Exogenous GH (Direct)

Recombinant human growth hormone (rhGH) directly provides GH, bypassing the pituitary. This reliably raises IGF-1 but introduces risks including:

• Potential suppression of natural GH production
• Insulin resistance (GH is counter-regulatory to insulin)
• Fluid retention, joint pain, carpal tunnel syndrome
• Cost ($500-2000+/month for pharmaceutical-grade)

Direct IGF-1 Administration

Recombinant IGF-1 (mecasermin, brand name Increlex) exists as an FDA-approved treatment for severe primary IGF-1 deficiency. It is not commonly used in the research community due to hypoglycemia risk and difficulty controlling levels.

The Risks of Supraphysiological IGF-1

More is not always better. This is critical to understand.

Chronically elevated IGF-1 above the reference range is associated with:

• Increased cancer risk -- IGF-1 promotes cell proliferation and inhibits apoptosis (programmed cell death). A meta-analysis by Renehan et al. (2004) in The Lancet found that higher circulating IGF-1 was associated with increased risk of prostate, colorectal, and premenopausal breast cancer
• Acromegaly-like symptoms -- joint pain, soft tissue swelling, organ enlargement at sustained supraphysiological levels
• Insulin resistance -- high IGF-1 can contribute to metabolic dysregulation
• Potential cardiovascular effects -- the relationship is complex, as moderate IGF-1 appears cardioprotective while very high levels may increase risk

The goal is not to maximize IGF-1 at all costs. The goal is to optimize it within a healthy range that supports recovery, muscle maintenance, and cellular function without tipping into the danger zone.

Monitoring Via Bloodwork

If you are actively working to optimize IGF-1, regular bloodwork is essential.

What to Test

• IGF-1 -- the primary marker. Lab reference ranges are age-adjusted.
• IGFBP-3 -- IGF-1 binding protein 3. Most circulating IGF-1 is bound to IGFBP-3. The IGF-1/IGFBP-3 ratio gives a better picture of bioavailable IGF-1.
• GH stimulation markers -- if IGF-1 is low despite optimized lifestyle, a GH stimulation test can determine if the issue is pituitary output or hepatic conversion.
• Fasting insulin and glucose -- monitor metabolic health alongside IGF-1 changes.
• Liver enzymes -- ensure the factory is healthy.

Testing Frequency

• Baseline before any protocol changes
• 6-8 weeks after implementing lifestyle or compound changes
• Every 3-6 months for ongoing monitoring

Interpreting Results

• IGF-1 consistently below the 25th percentile for your age despite optimized lifestyle warrants further investigation
• IGF-1 in the upper third of the age-adjusted range is generally considered optimal for performance and recovery
• IGF-1 consistently above the reference range increases oncological risk and warrants dose reduction or discontinuation of any exogenous support

The Bottom Line

IGF-1 optimization is a spectrum, not a binary. The vast majority of people have significant room to improve their natural IGF-1 levels through sleep, protein intake, resistance training, and liver health before any exogenous intervention is worth considering.

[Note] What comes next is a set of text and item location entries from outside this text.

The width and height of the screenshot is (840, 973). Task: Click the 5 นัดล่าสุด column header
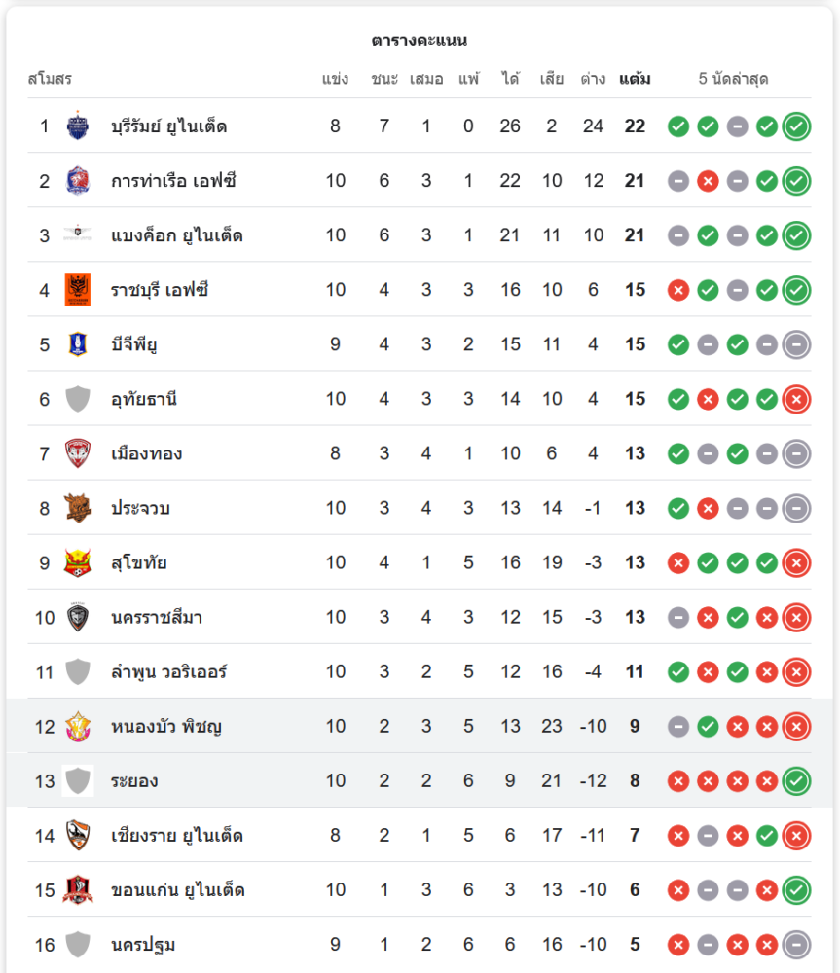click(x=733, y=79)
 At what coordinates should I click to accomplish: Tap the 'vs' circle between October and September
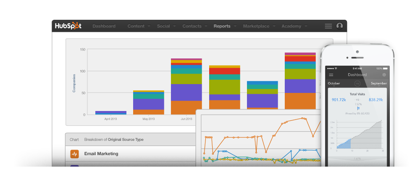point(357,83)
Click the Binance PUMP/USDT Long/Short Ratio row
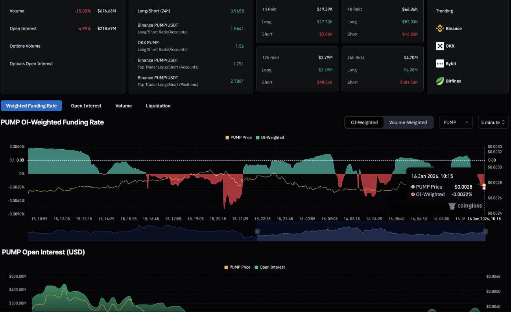The image size is (511, 312). click(190, 28)
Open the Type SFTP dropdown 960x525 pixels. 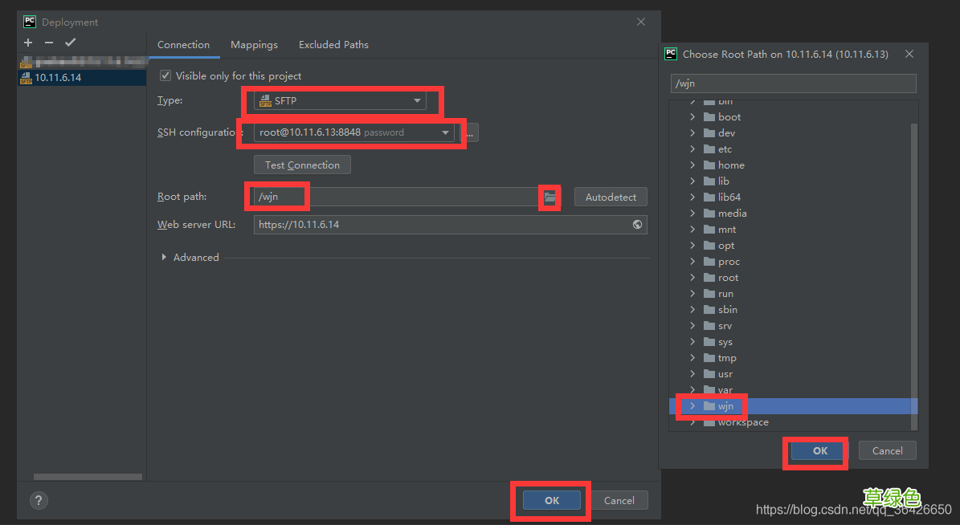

When the foundation is solid and bloodwork confirms that endogenous production has been maximized, then -- and only then -- does it make sense to evaluate whether exogenous support addresses a specific, documented gap. And even then, the goal should be optimization within a healthy range, not maximization at any cost.

Your body has powerful growth factor machinery built in. Use it fully before looking for external solutions.

Disclaimer: This article is for educational and informational purposes only and is not medical advice. IGF-1 and growth hormone optimization should be discussed with and monitored by a qualified healthcare provider. Exogenous GH and IGF-1 are prescription medications with significant risk profiles. CompoundIQ does not encourage or endorse the use of any substance outside of legal and medically supervised contexts.